De plus, cette gaine empêche le corps en laiton ou en acier de la baguette de rentrer directement en contact avec les rayures du canon ce qui évite d’endommager l’un et l’autre.
Pour ceux qui y sont opposés, l’argument principal réside essentiellement dans le fait que la couche de plastique protectrice des baguettes, d’une consistance bien plus molle que celle du laiton et à plus forte raison de l’acier, peut accumuler divers résidus de nettoyage qui vont s’incruster dans le plastique et risquent à la longue d’endommager le canon...
La parade reste pourtant simple : il suffit d’essuyer la baguette à l’aide d’une feuille de papier essui-tout lorsqu’un cycle de nettoyage est terminé.
La poignée des baguettes est montée sur roulement à bille, ce qui permet aux brosses ou aux pousses-chiffons de suivre le pas des rayures.
Les baguettes les plus répandues sur notre continent sont celles proposées par Dewey et Parker Hale. Elles ne sont pas bon marché mais en y faisant un peu attention, elles se révèlent pratiquement inusables. On peut citer aussi Bore Tech, Midway, Outers ou Pro Shot aux Etats Unis.
Les brosses et les écouvillons servent à décoller les dépôts métalliques et les résidus de combustion par frottement à l’intérieur du canon. Elles servent aussi à déposer les divers produits de nettoyage censés dissoudre tombac et dépôts carbonés.
Les brosses autres que celles composées de laiton, de plastique ou de bronze phosphoreux sont à éviter, celles en acier sont à proscrire. Des brosses composées d’un métal trop dur peuvent véritablement endommager un canon en altérant la finition interne du tube.
Certains en viennent d’ailleurs à penser que même les brosses composées de cuivre ou de bronze peuvent rayer un canon et n’emploient celles-ci que de façon détournée comme nous le verrons plus loin.

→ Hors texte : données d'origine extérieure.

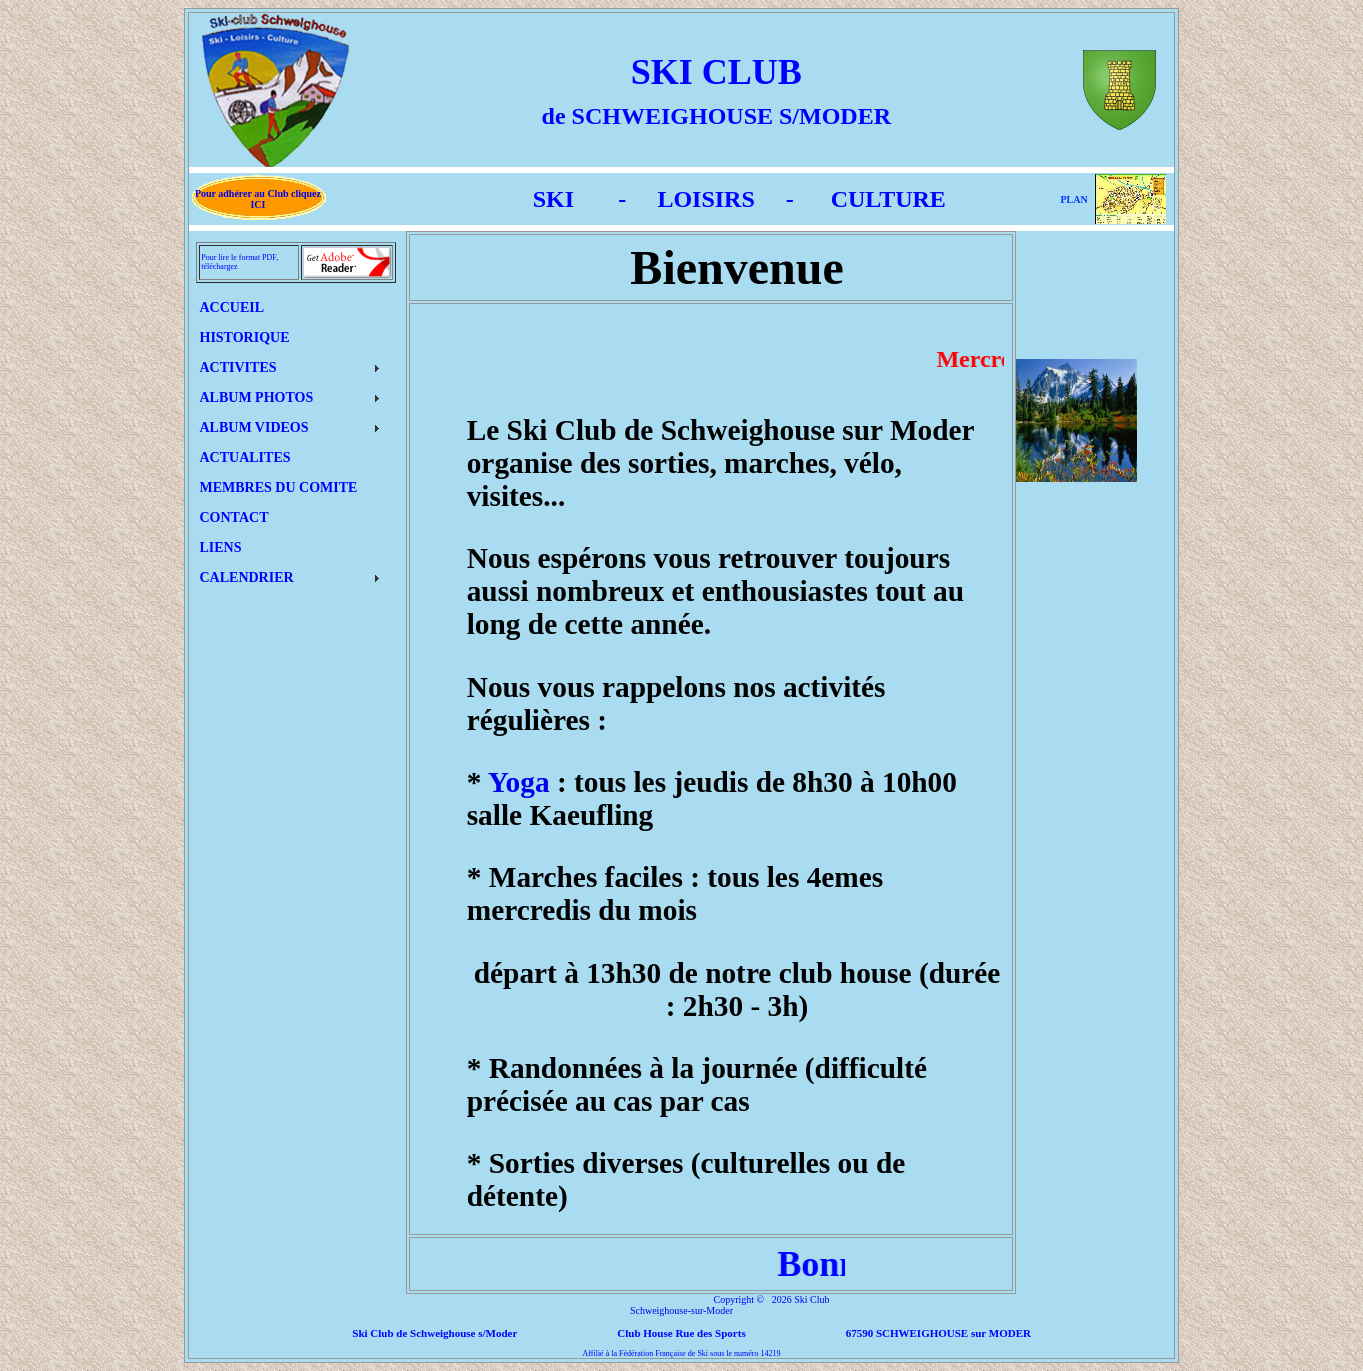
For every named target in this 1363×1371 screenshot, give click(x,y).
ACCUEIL (232, 307)
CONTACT (234, 517)
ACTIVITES (238, 367)
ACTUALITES (245, 457)
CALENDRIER (247, 577)
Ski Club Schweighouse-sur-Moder (730, 1305)
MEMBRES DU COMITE (279, 487)
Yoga (519, 782)
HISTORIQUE (245, 337)
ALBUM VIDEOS (254, 427)
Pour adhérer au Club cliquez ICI (258, 199)
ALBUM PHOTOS (257, 397)
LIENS (221, 547)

On remarquera que les brosses composées essentiellement d’un alliage à base de cuivre restent sensibles aux produits de décuivrage puissants, comme le Sweet 7,62. Il convient de bien les rincer après utilisation avec de l’essence A par exemple afin qu’elles ne s’usent pas prématurément.
Dès qu’une brosse donne des signes d’usure, il est nécessaire de la remplacer. Dans le cas contraire, la brosse n’agira plus de façon uniforme dans le canon. Celles tordues sont aussi à jeter. Mal centrées, elles risqueraient d’endommager le canon.

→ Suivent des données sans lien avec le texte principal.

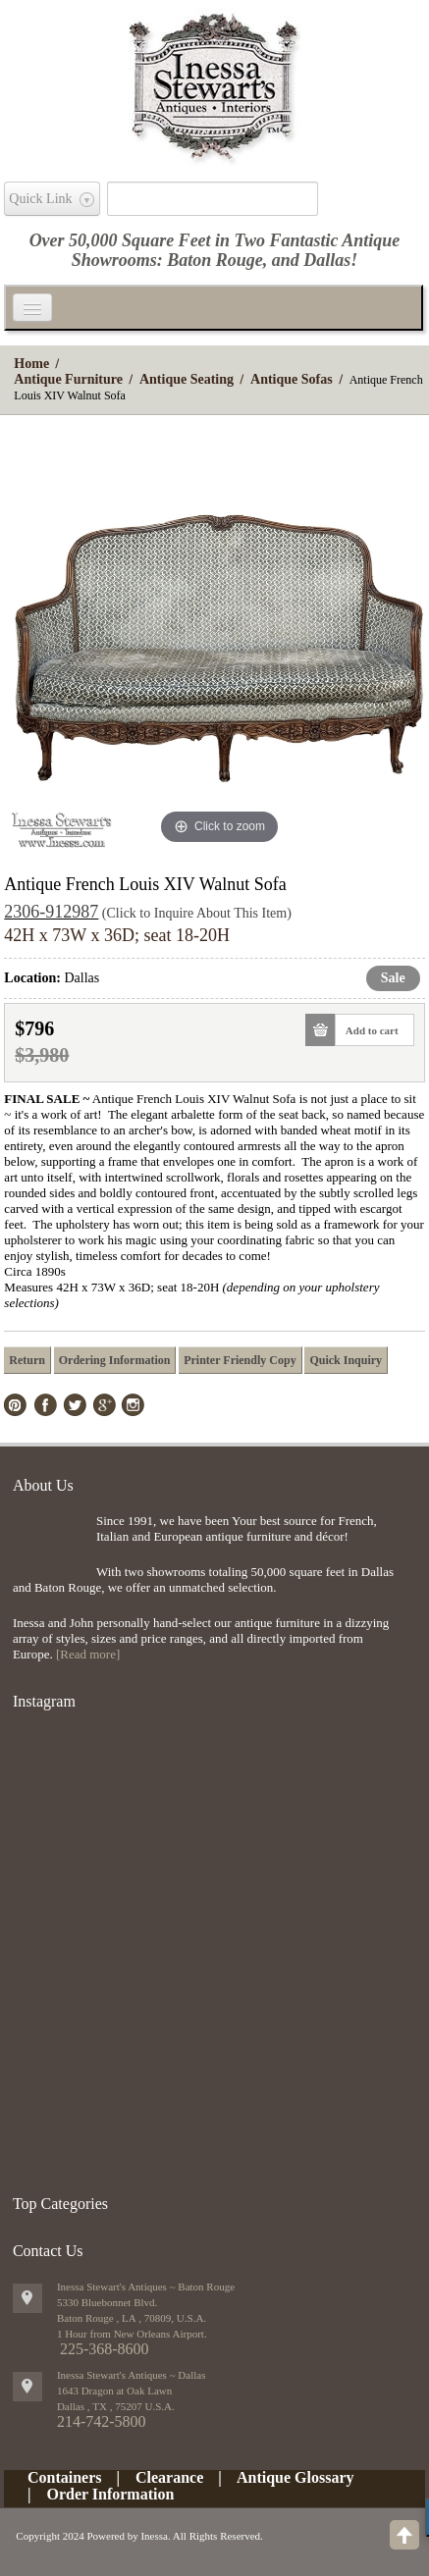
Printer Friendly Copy (239, 1360)
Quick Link (40, 198)
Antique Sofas (291, 379)
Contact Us (48, 2250)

Les brosses Parker Hale ont une excellente réputation mais leur prix est assez prohibitif. Celles de chez Dewey ont une longévité d’utilisation un peu plus courte mais d’un prix bien plus abordable.
Comme leur nom l’indique, les pousses-chiffons servent à pousser des morceaux de chiffons d’un bout à l’autre du canon. Ils peuvent être de plusieurs types.
Il existe des pousses-chiffons pleins et généralement moletés sur leur longueur avec une extrémité ronde où le morceau de chiffon calibré, le fameux « patch » des anglais et des américains, s’enroule autour.